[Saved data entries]
┌────────
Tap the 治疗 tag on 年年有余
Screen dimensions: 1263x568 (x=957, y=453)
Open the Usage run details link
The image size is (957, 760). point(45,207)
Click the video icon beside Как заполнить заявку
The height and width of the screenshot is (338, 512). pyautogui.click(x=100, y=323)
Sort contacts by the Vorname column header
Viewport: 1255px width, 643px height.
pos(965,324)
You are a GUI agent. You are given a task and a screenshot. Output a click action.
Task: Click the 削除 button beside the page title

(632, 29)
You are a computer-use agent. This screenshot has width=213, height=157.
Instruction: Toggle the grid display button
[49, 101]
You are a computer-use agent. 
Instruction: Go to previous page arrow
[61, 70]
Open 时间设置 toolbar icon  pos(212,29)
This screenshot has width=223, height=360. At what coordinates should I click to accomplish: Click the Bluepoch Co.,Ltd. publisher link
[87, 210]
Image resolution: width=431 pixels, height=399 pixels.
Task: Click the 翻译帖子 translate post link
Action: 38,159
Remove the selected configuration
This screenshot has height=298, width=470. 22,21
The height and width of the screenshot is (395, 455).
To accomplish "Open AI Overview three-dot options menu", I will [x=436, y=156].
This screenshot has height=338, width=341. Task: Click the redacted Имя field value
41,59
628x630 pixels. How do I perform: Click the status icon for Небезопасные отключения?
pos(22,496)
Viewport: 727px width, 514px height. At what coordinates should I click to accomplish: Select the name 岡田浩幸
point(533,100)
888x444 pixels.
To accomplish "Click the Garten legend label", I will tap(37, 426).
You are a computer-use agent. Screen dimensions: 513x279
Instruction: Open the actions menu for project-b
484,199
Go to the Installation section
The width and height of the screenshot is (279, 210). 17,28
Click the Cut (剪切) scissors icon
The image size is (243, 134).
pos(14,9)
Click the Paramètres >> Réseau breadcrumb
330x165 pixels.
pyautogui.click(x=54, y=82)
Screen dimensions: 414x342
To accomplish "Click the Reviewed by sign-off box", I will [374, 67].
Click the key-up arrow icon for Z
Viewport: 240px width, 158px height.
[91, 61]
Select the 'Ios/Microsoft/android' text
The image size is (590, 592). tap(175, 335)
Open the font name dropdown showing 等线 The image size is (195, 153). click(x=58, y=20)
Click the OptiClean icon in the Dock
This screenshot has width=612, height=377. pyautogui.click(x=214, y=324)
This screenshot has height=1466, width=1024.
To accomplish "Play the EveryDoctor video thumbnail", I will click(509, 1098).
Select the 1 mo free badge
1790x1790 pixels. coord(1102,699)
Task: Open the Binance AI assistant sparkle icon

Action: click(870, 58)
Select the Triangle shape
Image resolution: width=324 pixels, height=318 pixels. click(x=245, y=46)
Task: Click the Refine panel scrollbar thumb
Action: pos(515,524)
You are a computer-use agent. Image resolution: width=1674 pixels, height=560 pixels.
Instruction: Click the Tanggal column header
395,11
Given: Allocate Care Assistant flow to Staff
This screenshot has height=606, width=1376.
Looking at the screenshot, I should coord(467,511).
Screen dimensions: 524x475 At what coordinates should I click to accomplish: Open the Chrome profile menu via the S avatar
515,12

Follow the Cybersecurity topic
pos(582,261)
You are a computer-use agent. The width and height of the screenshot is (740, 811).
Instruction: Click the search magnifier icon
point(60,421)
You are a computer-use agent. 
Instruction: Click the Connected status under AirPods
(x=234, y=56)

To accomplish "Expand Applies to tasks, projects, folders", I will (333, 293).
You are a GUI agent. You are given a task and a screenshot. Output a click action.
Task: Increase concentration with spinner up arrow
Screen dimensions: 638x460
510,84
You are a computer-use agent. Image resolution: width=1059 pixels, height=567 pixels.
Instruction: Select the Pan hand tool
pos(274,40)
└────────
Your objective |
Transcribe all entries word for word.

Result below |
Tap the 治疗 tag on 年年有余
Screen dimensions: 1263x568 (x=957, y=453)
Open the Usage run details link
The image size is (957, 760). point(45,207)
Click the video icon beside Как заполнить заявку
The height and width of the screenshot is (338, 512). pyautogui.click(x=100, y=323)
Sort contacts by the Vorname column header
Viewport: 1255px width, 643px height.
pos(965,324)
You are a GUI agent. You are given a task and a screenshot. Output a click action.
Task: Click the 削除 button beside the page title

(632, 29)
You are a computer-use agent. This screenshot has width=213, height=157.
Instruction: Toggle the grid display button
[49, 101]
You are a computer-use agent. 
Instruction: Go to previous page arrow
[61, 70]
Open 时间设置 toolbar icon  pos(212,29)
This screenshot has width=223, height=360. At what coordinates should I click to accomplish: Click the Bluepoch Co.,Ltd. publisher link
[87, 210]
Image resolution: width=431 pixels, height=399 pixels.
Task: Click the 翻译帖子 translate post link
Action: 38,159
Remove the selected configuration
This screenshot has height=298, width=470. 22,21
The height and width of the screenshot is (395, 455).
To accomplish "Open AI Overview three-dot options menu", I will [x=436, y=156].
This screenshot has height=338, width=341. Task: Click the redacted Имя field value
41,59
628x630 pixels. How do I perform: Click the status icon for Небезопасные отключения?
pos(22,496)
Viewport: 727px width, 514px height. At what coordinates should I click to accomplish: Select the name 岡田浩幸
point(533,100)
888x444 pixels.
To accomplish "Click the Garten legend label", I will tap(37, 426).
You are a computer-use agent. Screen dimensions: 513x279
Instruction: Open the actions menu for project-b
484,199
Go to the Installation section
The width and height of the screenshot is (279, 210). 17,28
Click the Cut (剪切) scissors icon
The image size is (243, 134).
pos(14,9)
Click the Paramètres >> Réseau breadcrumb
330x165 pixels.
pyautogui.click(x=54, y=82)
Screen dimensions: 414x342
To accomplish "Click the Reviewed by sign-off box", I will [374, 67].
Click the key-up arrow icon for Z
Viewport: 240px width, 158px height.
[91, 61]
Select the 'Ios/Microsoft/android' text
The image size is (590, 592). tap(175, 335)
Open the font name dropdown showing 等线 The image size is (195, 153). click(x=58, y=20)
Click the OptiClean icon in the Dock
This screenshot has width=612, height=377. pyautogui.click(x=214, y=324)
This screenshot has height=1466, width=1024.
To accomplish "Play the EveryDoctor video thumbnail", I will click(509, 1098).
Select the 1 mo free badge
1790x1790 pixels. coord(1102,699)
Task: Open the Binance AI assistant sparkle icon

Action: click(870, 58)
Select the Triangle shape
Image resolution: width=324 pixels, height=318 pixels. click(x=245, y=46)
Task: Click the Refine panel scrollbar thumb
Action: pos(515,524)
You are a computer-use agent. Image resolution: width=1674 pixels, height=560 pixels.
Instruction: Click the Tanggal column header
395,11
Given: Allocate Care Assistant flow to Staff
This screenshot has height=606, width=1376.
Looking at the screenshot, I should coord(467,511).
Screen dimensions: 524x475 At what coordinates should I click to accomplish: Open the Chrome profile menu via the S avatar
515,12

Follow the Cybersecurity topic
pos(582,261)
You are a computer-use agent. The width and height of the screenshot is (740, 811).
Instruction: Click the search magnifier icon
point(60,421)
You are a computer-use agent. 
Instruction: Click the Connected status under AirPods
(x=234, y=56)

To accomplish "Expand Applies to tasks, projects, folders", I will (333, 293).
You are a GUI agent. You are given a task and a screenshot. Output a click action.
Task: Increase concentration with spinner up arrow
Screen dimensions: 638x460
510,84
You are a computer-use agent. Image resolution: width=1059 pixels, height=567 pixels.
Instruction: Select the Pan hand tool
pos(274,40)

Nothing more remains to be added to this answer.